Farsi salvare
XX settimana T.O. –
Le parole del Signore Gesù sono un po’ esasperanti: <In verità io vi dico: difficilmente un ricco entrerà nel regno dei cieli> (Mt 19, 23). E se non bastasse la cosa viene ribadita e radicalizzata con un esempio che sembra scoraggiare ogni speranza: <Ve lo ripeto: è più facile che un cammello passi per la cruna di un ago, che un ricco entri nel regno di Dio> (19, 24). Per comprendere la parola del Signore, ci viene in aiuto la prima lettura ove la domanda di Gedeone nasconde già la risposta che il Maestro darà a Pietro: <Perdona, mio Signore: come salverò Israele? Ecco la mia famiglia è la più povera di Manasse e io sono il più piccolo nella casa di mio padre> (Gdc 6, 15). La risposta è lapidaria: <Io sarò con te e tu sconfiggerai i Madianiti come se fossero un uomo solo> (6, 16). In realtà, non c’è nessuna possibilità di salvarsi, se non nella misura in cui si acconsente ad essere salvati. Il dialogo che il Signore Gesù intesse con i suoi discepoli è la continuazione dello shock di quel giovane che si allontana in modo così toccante ed inquietante.
Al cuore dell’incontro tra il Maestro e il <giovane> discepolo mancato vi è l’evocazione dei comandamenti elencati nella seconda tavola delle Torah ove troneggia l’invito a non rubare. Il ricco, secondo la logica del Vangelo, è sempre un ladro potenziale perché, confidando sulle proprie ricchezze, è meno incline a fare affidamento sulla grazia di un dono tutto da ricevere e sempre da condividere.
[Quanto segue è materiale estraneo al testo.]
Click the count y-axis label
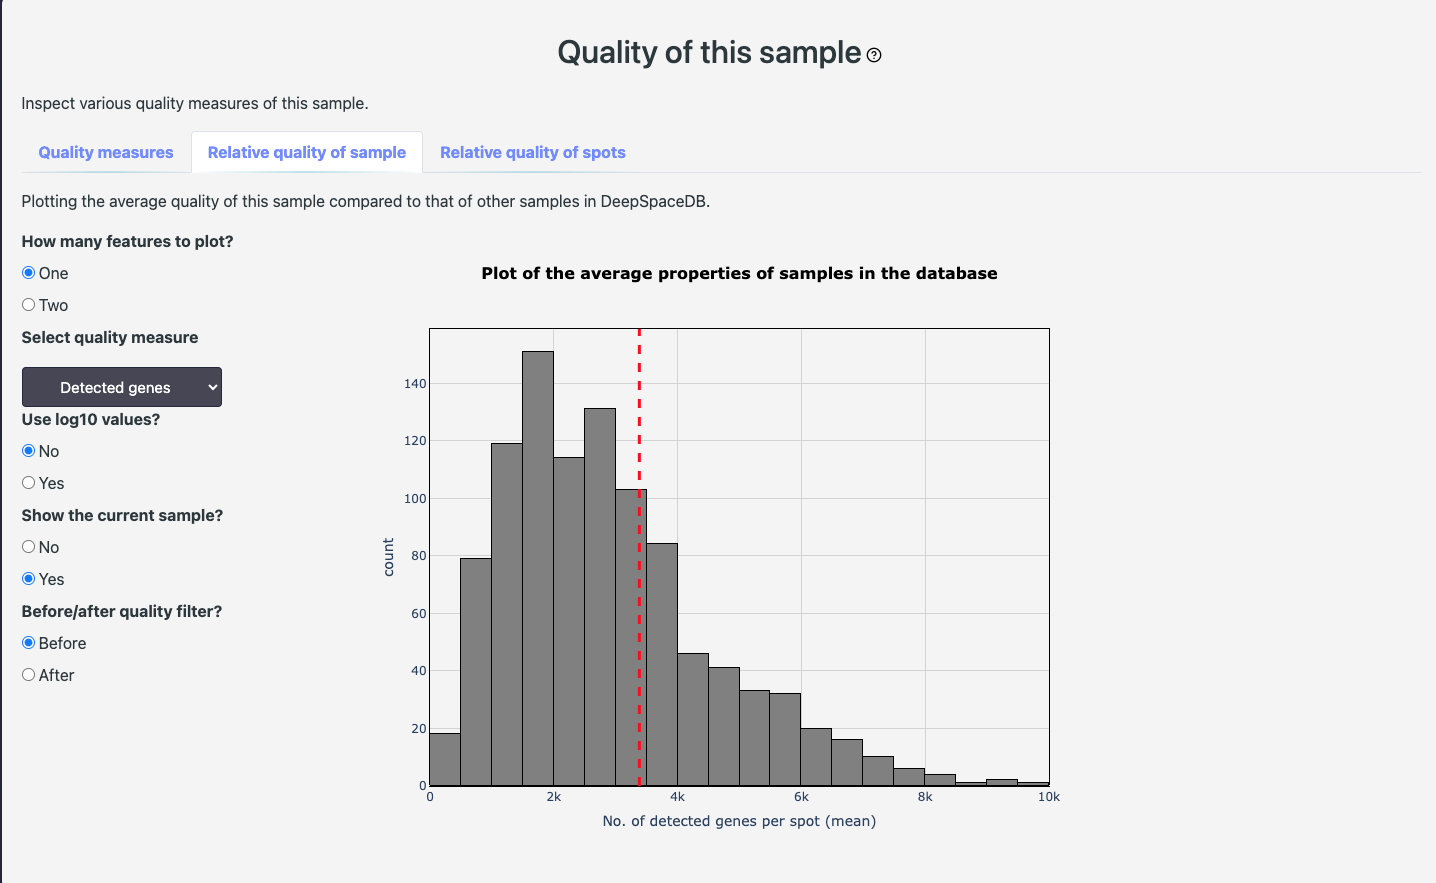This screenshot has height=883, width=1436. [389, 557]
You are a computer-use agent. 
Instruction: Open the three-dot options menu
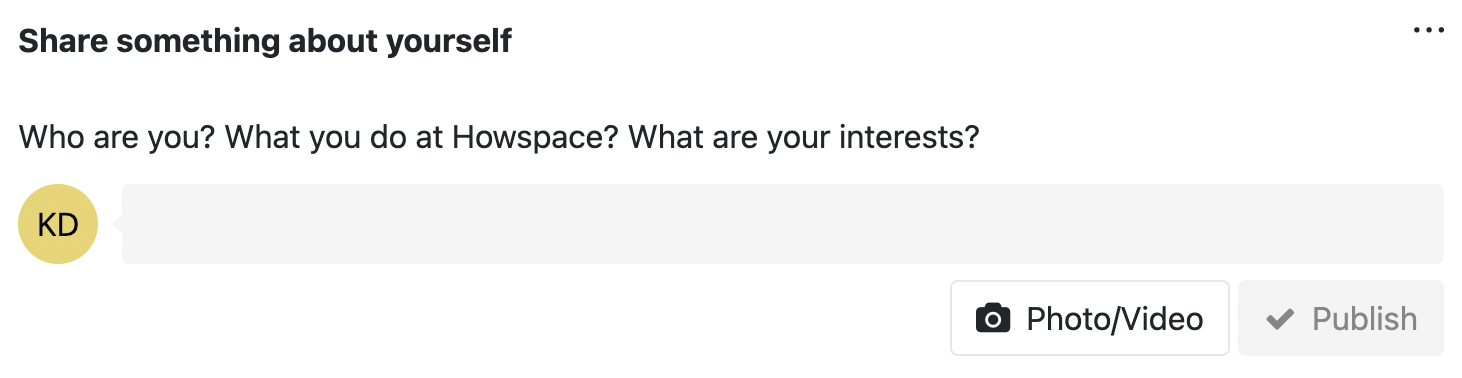pos(1429,30)
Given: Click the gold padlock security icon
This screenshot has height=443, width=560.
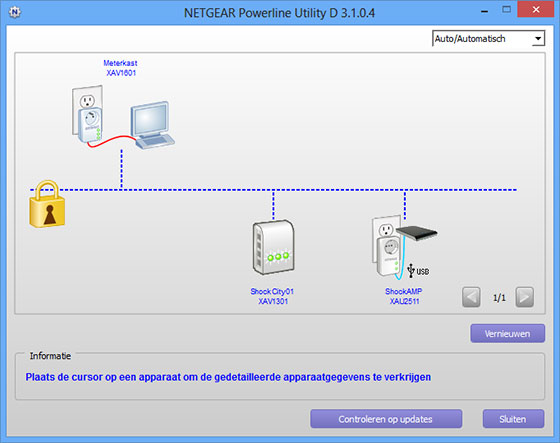Looking at the screenshot, I should (47, 204).
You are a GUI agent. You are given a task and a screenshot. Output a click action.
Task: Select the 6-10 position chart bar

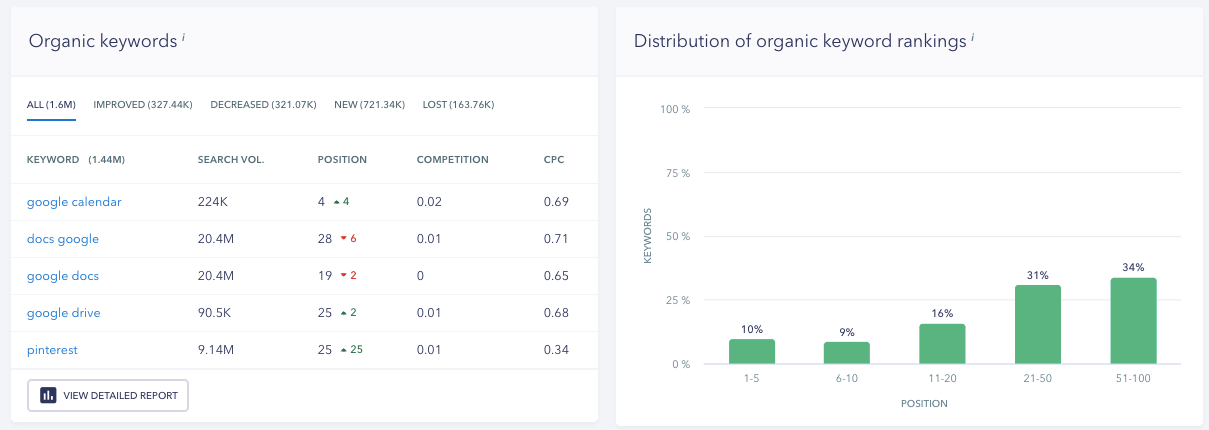847,353
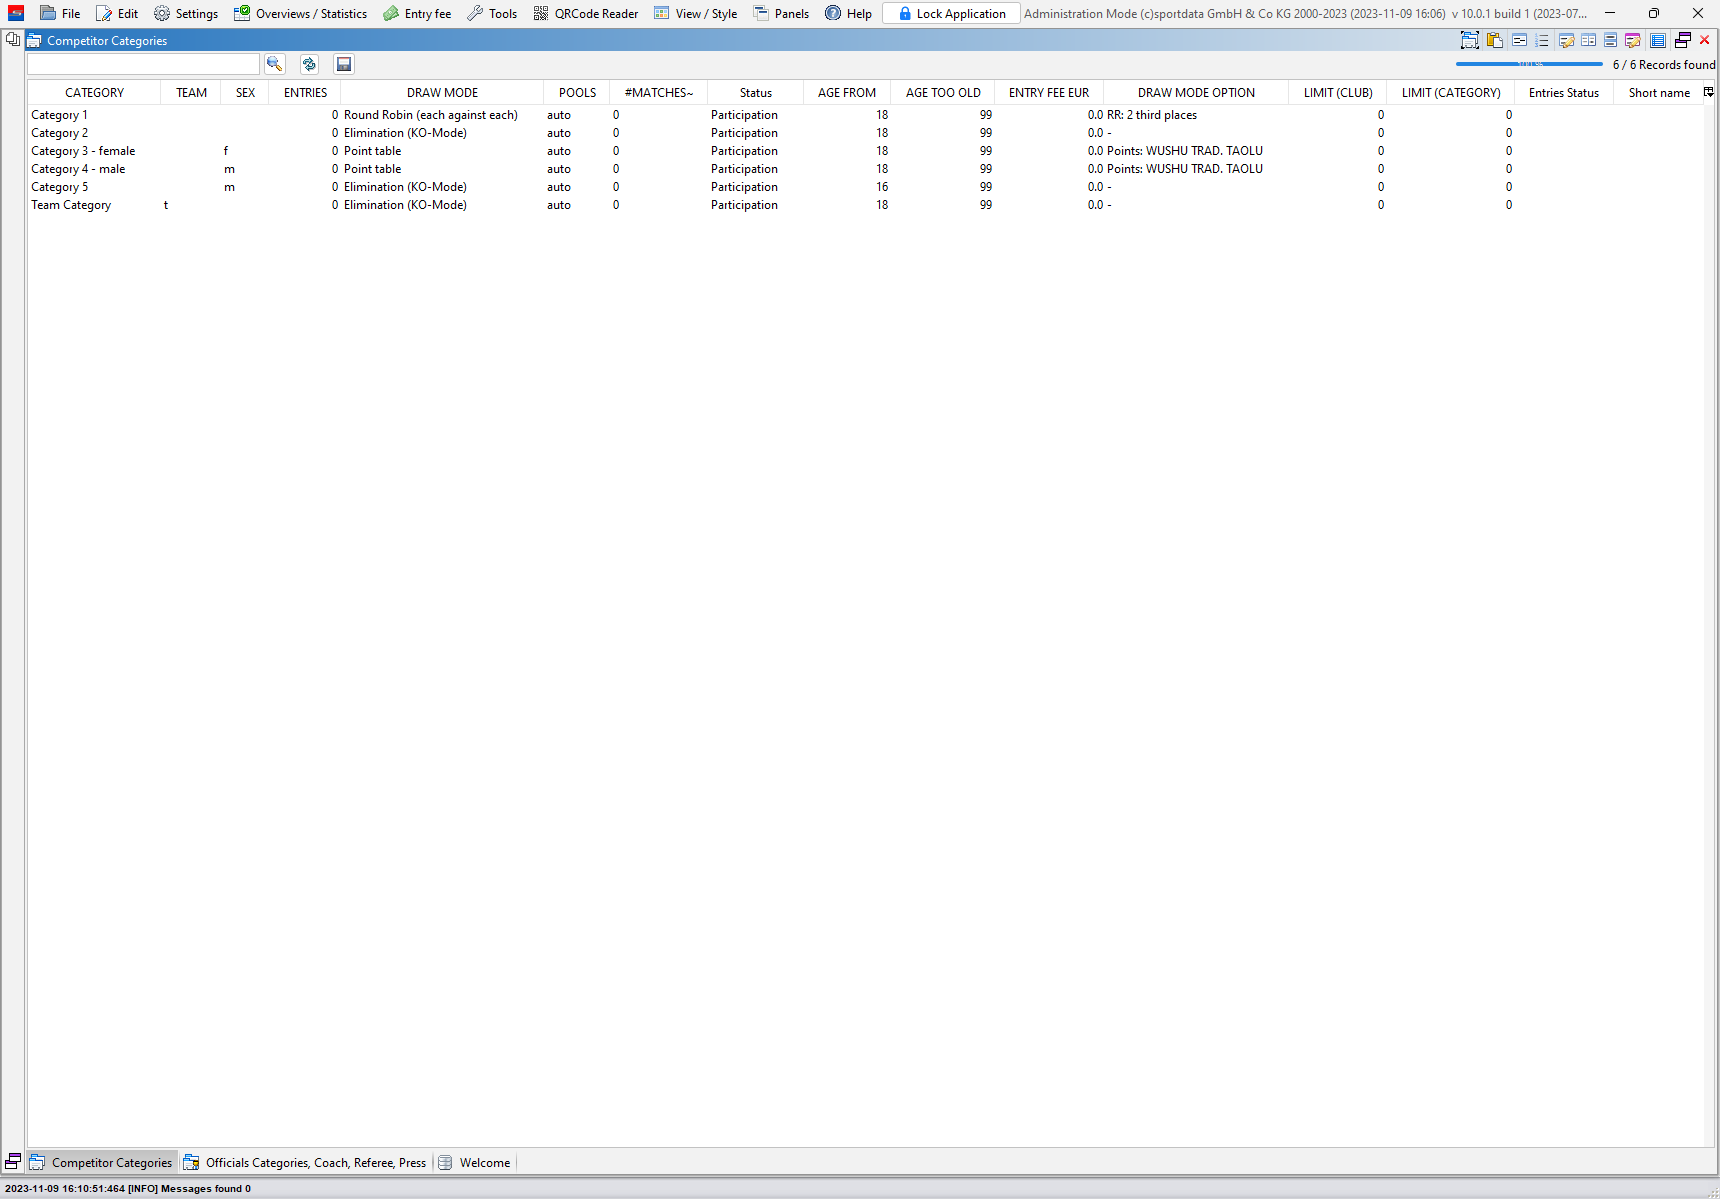Click the numbered list icon in panel toolbar
Viewport: 1720px width, 1200px height.
[1542, 40]
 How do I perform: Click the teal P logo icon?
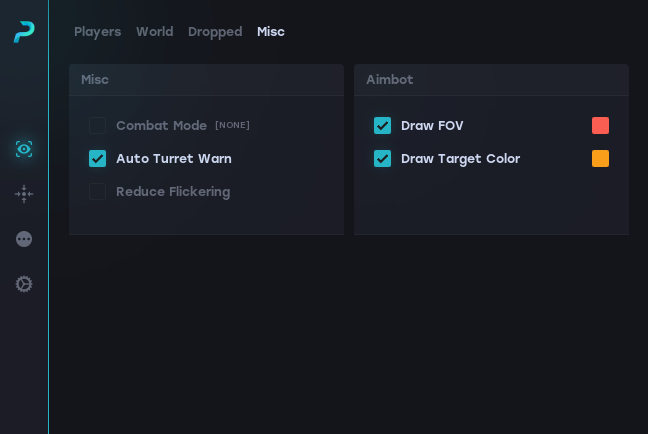pyautogui.click(x=24, y=32)
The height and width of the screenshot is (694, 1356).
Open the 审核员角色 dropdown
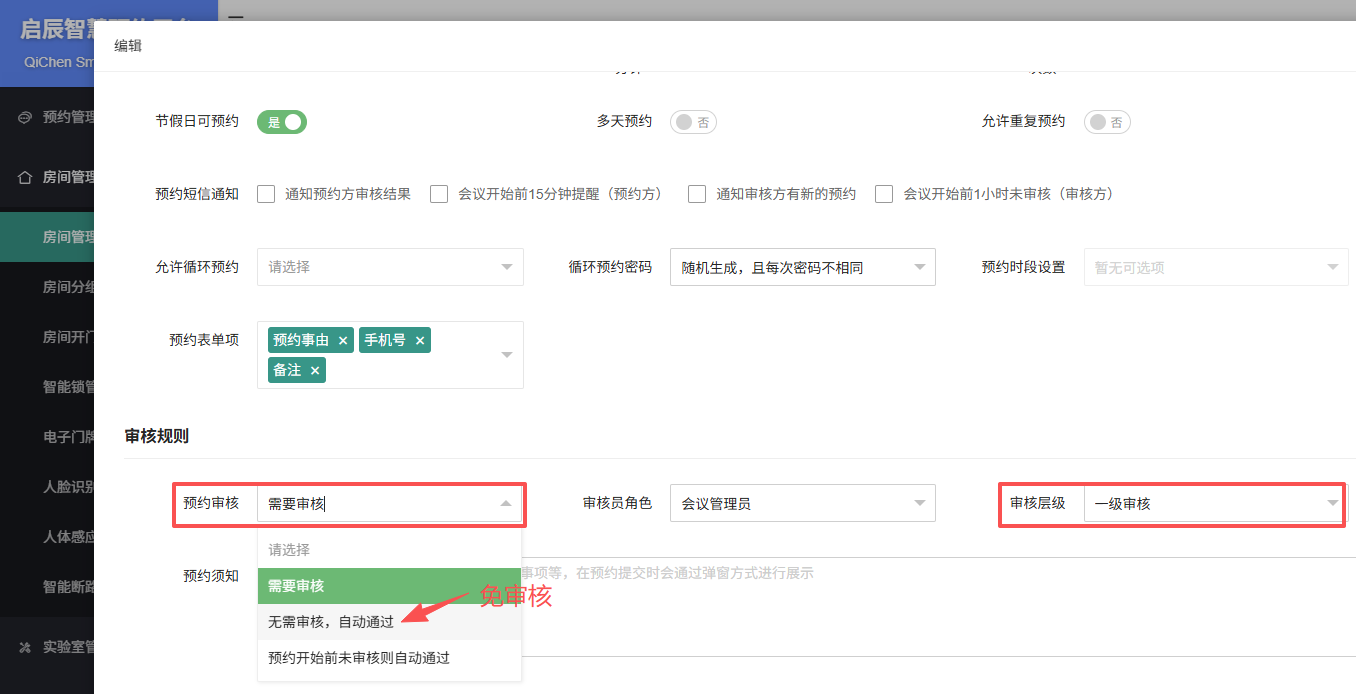click(x=802, y=504)
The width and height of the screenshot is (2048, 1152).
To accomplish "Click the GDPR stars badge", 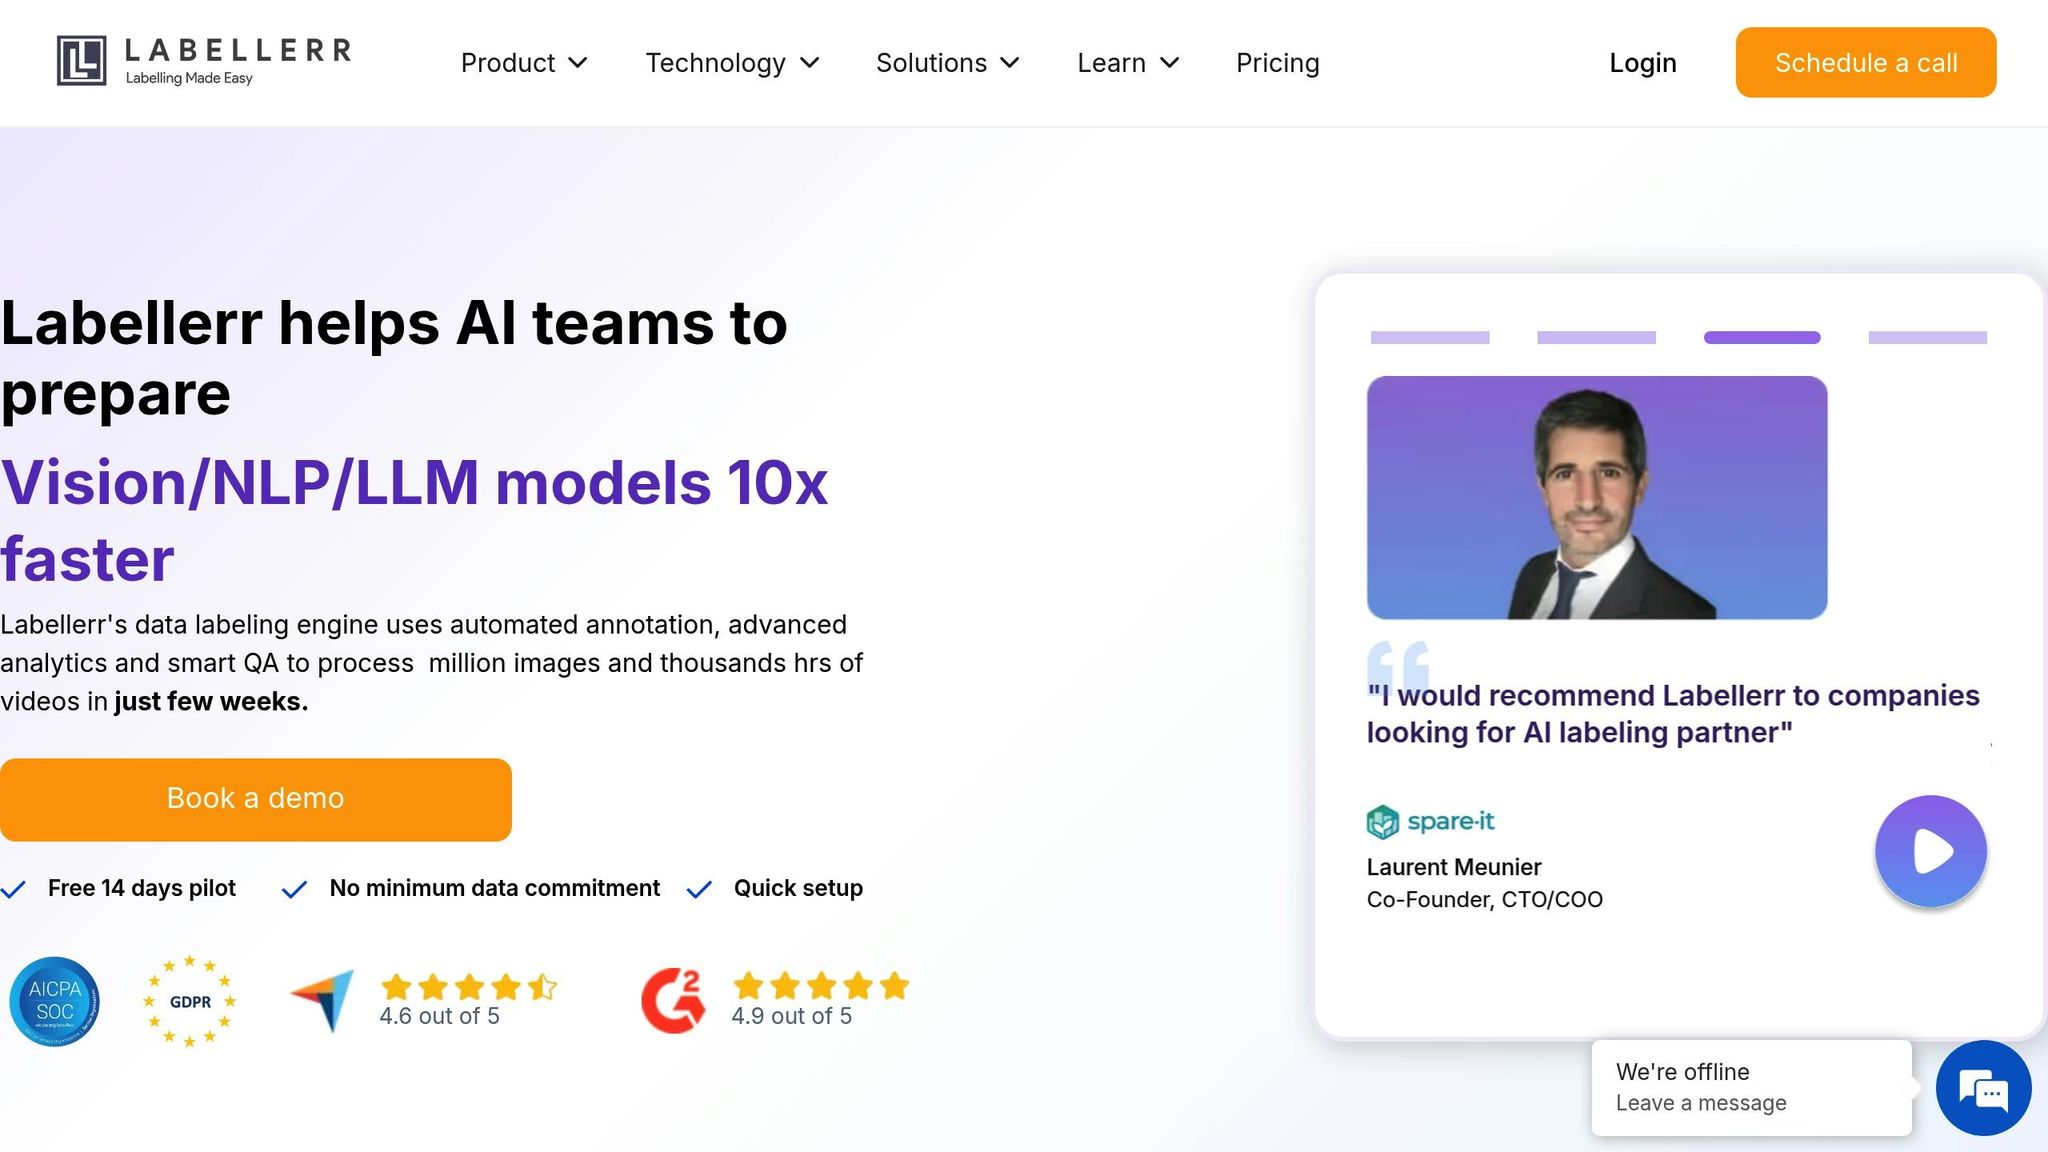I will point(190,1001).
Un ricco difficilmente entrerà nel regno dei cieli, proprio perché avrà la tendenza a non lasciarsi accogliere pensando di potervi accedere con i propri mezzi quasi ne avesse il diritto. Eppure, il Signore non lascia nello sconcerto totale i suoi discepoli, ma li incoraggia con una promessa: <In verità io vi dico: voi che mi avete seguito, quando il Figlio dell’uomo sarà seduto sul trono della sua gloria, alla rigenerazione del mondo, siederete anche voi su dodici troni a giudicare le dodici tribù di Israele> (Mt 19, 28). Perché questo avvenga bisogna accettare di entrare nella logica del <Figlio dell’uomo> che è una logica di perdita, di offerta, di kenosi e non di “ruberia spirituale”.
Sempre la grande tentazione è quella di presentarci davanti a Dio come dei cammelli che, nella Scrittura, sono segno di ricchezza (cfr. Gb 42, 12) poiché <sulle loro gobbe trasportano tesori> (Is 30, 6). Di fatto il giovane che si era presentato a Gesù si offriva al suo sguardo “ben carico” delle sue osservanze mentre il Signore gli chiede di alleggerirsi il più possibile. La risposta dei discepoli se è costernata è pure molto sincera. Tutti, infatti, o siamo o ci sentiamo dei cammelli carichi di una qualche ricchezza da offrire. In ciascuno di noi vi è una tale paura di non essere accolti nella nostra povertà da indurci a dimenarci pur di offrire qualcosa per dimostrare all’altro che valiamo qualcosa e che non siamo poi così miserabili: <Intanto, non te ne andare di qui prima che io torni a te e porti la mia offerta da presentarti> (Gdc 6, 18). Sempre il Signore accoglie le nostre offerte, ma ci porta oltre ogni nostra offerta permettendoci così di farci salvare per poter, finalmente, veramente salvare.